Hepatocellular carcinoma harbors numerous genomic and epigenomic aberrations of DNA copy numbers and DNA methylation. Transcriptomic deregulation by these aberrations plays key driver roles in heterogeneous progression of cancers. Here, we profile DNA copy numbers, DNA methylation, and messenger RNA expression levels from 64 cases of hepatocellular carcinoma specimens. We find that the frequencies of the aberrancies of the DNA copy-number-correlated (CNVcor) expression genes and the methylation-correlated expression (METcor) genes are co-regulated significantly. Multi-omics integration of the CNVcor and METcor genes reveal three prognostic subtypes of hepatocellular carcinoma, which can be validated by an independent data. The most aggressive subtype expressing stemness genes has frequent BAP1 mutations, implying its pivotal role in the aggressive tumor progression. In conclusion, our integrative analysis of genomic and epigenomic regulation provides new insights on the multi-layered pathobiology of hepatocellular carcinoma, which might be helpful in developing precision management for hepatocellular carcinoma patients.
Recent large-scale and multi-omics profiling of cancers has provided a systematic picture of genomic and epigenomic deregulation in these diseases. Genomic alterations due to DNA copy-number aberration or mutations occur frequently during tumorigenesis, stimulating cancer progression. Epigenetic regulation of the cancer genome by DNA methylation also plays pivotal roles in heterogeneous cancer behaviors. In particular, in hepatocellular carcinoma (HCC), genomic profiling studies have demonstrated the enormous heterogeneity of genomic and epigenomic deregulation1. In this cancer, aberrations of DNA copy number play key regulatory roles in HCC progression2,3,4, and transcriptional deregulation resulting from such aberrations is a potential driver event in HCC progression5, 6. In addition, DNA methylation profiling studies have revealed the biological and clinical significance of epigenetic regulation in HCC progression7,8,9,10,11. Several key cancer-related genes such as IGF212 and UHRF113 exert their regulatory functions by modulating DNA methylation.

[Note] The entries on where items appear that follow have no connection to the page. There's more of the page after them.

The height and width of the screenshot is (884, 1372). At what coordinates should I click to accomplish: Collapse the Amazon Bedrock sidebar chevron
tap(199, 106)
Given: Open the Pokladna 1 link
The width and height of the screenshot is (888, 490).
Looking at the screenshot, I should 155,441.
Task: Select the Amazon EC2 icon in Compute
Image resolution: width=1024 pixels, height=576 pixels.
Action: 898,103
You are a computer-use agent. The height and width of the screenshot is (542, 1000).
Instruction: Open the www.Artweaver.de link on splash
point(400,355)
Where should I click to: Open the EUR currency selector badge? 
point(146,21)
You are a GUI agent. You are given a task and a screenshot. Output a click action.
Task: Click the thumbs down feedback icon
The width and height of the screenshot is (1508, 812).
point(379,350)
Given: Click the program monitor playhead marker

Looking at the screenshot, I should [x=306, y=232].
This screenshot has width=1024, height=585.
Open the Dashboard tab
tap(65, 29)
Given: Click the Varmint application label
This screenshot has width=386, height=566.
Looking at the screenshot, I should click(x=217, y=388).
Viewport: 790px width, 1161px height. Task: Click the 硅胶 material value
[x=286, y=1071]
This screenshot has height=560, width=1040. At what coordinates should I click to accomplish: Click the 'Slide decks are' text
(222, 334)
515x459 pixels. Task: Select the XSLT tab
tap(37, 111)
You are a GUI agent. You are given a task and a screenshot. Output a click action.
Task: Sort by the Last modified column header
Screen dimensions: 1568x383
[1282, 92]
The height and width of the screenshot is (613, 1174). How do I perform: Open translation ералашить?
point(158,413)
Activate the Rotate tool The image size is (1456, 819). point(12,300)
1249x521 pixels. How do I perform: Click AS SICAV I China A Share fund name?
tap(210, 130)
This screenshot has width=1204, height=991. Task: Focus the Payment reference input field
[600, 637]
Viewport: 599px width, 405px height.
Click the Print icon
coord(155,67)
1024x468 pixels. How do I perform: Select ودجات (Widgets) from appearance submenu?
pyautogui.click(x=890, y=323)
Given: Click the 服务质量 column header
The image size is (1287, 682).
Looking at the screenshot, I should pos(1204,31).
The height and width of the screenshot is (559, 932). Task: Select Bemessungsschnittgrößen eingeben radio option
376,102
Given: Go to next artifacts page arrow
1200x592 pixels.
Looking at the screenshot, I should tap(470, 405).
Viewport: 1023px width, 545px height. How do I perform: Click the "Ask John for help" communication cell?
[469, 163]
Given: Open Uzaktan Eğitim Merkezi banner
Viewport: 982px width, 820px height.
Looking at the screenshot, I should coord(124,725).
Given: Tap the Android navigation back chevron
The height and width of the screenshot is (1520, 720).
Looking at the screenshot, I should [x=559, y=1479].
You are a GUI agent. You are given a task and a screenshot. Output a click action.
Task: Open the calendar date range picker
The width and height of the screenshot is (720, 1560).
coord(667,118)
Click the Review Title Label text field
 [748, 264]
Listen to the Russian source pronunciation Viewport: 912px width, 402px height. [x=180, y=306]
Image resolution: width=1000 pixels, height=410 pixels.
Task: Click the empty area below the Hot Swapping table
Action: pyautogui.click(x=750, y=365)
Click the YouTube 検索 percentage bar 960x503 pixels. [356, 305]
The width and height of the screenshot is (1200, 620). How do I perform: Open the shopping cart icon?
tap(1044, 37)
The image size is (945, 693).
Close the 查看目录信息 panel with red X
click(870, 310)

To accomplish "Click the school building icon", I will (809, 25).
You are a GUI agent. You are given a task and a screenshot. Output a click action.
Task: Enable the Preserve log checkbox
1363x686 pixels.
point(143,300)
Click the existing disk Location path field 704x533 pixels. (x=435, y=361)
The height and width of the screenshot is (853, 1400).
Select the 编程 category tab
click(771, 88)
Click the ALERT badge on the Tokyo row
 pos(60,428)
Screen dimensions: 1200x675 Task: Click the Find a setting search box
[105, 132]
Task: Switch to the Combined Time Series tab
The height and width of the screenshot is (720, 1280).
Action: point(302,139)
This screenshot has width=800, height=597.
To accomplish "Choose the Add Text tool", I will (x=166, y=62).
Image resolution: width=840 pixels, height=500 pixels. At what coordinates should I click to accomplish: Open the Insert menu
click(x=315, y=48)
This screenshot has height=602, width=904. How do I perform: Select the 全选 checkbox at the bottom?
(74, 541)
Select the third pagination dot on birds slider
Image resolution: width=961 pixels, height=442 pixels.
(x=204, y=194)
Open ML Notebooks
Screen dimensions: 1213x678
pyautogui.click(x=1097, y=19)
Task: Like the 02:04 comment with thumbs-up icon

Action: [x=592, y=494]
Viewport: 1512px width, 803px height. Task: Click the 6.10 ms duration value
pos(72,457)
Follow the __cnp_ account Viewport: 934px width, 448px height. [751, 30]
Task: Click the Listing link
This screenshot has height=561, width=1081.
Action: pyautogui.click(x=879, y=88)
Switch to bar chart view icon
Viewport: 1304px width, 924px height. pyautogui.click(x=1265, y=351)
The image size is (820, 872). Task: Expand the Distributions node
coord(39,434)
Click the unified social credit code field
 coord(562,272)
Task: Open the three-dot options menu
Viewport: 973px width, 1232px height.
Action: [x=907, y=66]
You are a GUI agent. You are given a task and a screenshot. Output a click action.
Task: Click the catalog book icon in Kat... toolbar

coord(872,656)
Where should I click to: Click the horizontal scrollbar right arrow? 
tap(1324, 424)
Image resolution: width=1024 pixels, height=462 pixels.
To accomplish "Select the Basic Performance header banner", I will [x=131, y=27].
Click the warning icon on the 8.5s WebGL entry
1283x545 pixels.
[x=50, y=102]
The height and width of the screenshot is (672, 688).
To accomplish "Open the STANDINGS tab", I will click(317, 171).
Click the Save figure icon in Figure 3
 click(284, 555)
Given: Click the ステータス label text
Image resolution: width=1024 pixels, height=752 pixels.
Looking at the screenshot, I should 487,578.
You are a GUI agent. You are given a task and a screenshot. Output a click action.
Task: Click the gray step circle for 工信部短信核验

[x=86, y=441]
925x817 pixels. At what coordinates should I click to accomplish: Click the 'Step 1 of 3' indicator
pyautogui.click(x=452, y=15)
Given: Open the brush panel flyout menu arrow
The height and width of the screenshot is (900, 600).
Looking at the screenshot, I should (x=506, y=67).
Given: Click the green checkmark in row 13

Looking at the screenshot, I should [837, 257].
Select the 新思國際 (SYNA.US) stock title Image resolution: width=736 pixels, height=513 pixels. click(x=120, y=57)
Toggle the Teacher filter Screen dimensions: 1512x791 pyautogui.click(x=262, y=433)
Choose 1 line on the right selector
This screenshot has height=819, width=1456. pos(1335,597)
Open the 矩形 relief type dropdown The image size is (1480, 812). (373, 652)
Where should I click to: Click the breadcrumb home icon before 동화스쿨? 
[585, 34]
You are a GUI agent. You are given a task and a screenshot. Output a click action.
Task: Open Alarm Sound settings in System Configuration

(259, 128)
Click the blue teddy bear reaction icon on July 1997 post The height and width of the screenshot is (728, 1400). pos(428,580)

However, despite the genome-wide impact of aberrations of DNA copy numbers and DNA methylation on cancers, it remains unclear whether DNA copy-number aberration is systematically related to epigenetic DNA methylations, and, if so, whether this connection plays any role in cancer progression. In this study, we profiled DNA copy numbers, DNA methylation, and messenger RNA (mRNA) expression levels in a cohort of HCC patients. To identify genes whose expression levels are regulated by genomic and/or epigenomic deregulation, we defined DNA copy-number-correlated (CNVcor) and DNA methylation-correlated (METcor) genes, based on their corresponding gene expression levels across samples, respectively. CNVcor genes represent the transcriptional deregulation dependent on DNA copy number, whereas METcor genes represent transcriptional deregulation dependent on DNA methylation. Expression of CNVcor genes was significantly correlated with expression of METcor genes, suggesting concomitant regulation of cancer transcriptomes by alterations in genomic DNA copy number in addition to epigenetic DNA methylation. Moreover, by performing multi-omics integration of CNVcor and METcor genes, we could identify distinct molecular subtypes that were significantly associated with prognostic outcomes of HCC. Further systematic analysis could identify new mutations that could be used as precision targets or biomarkers for subtype distinction.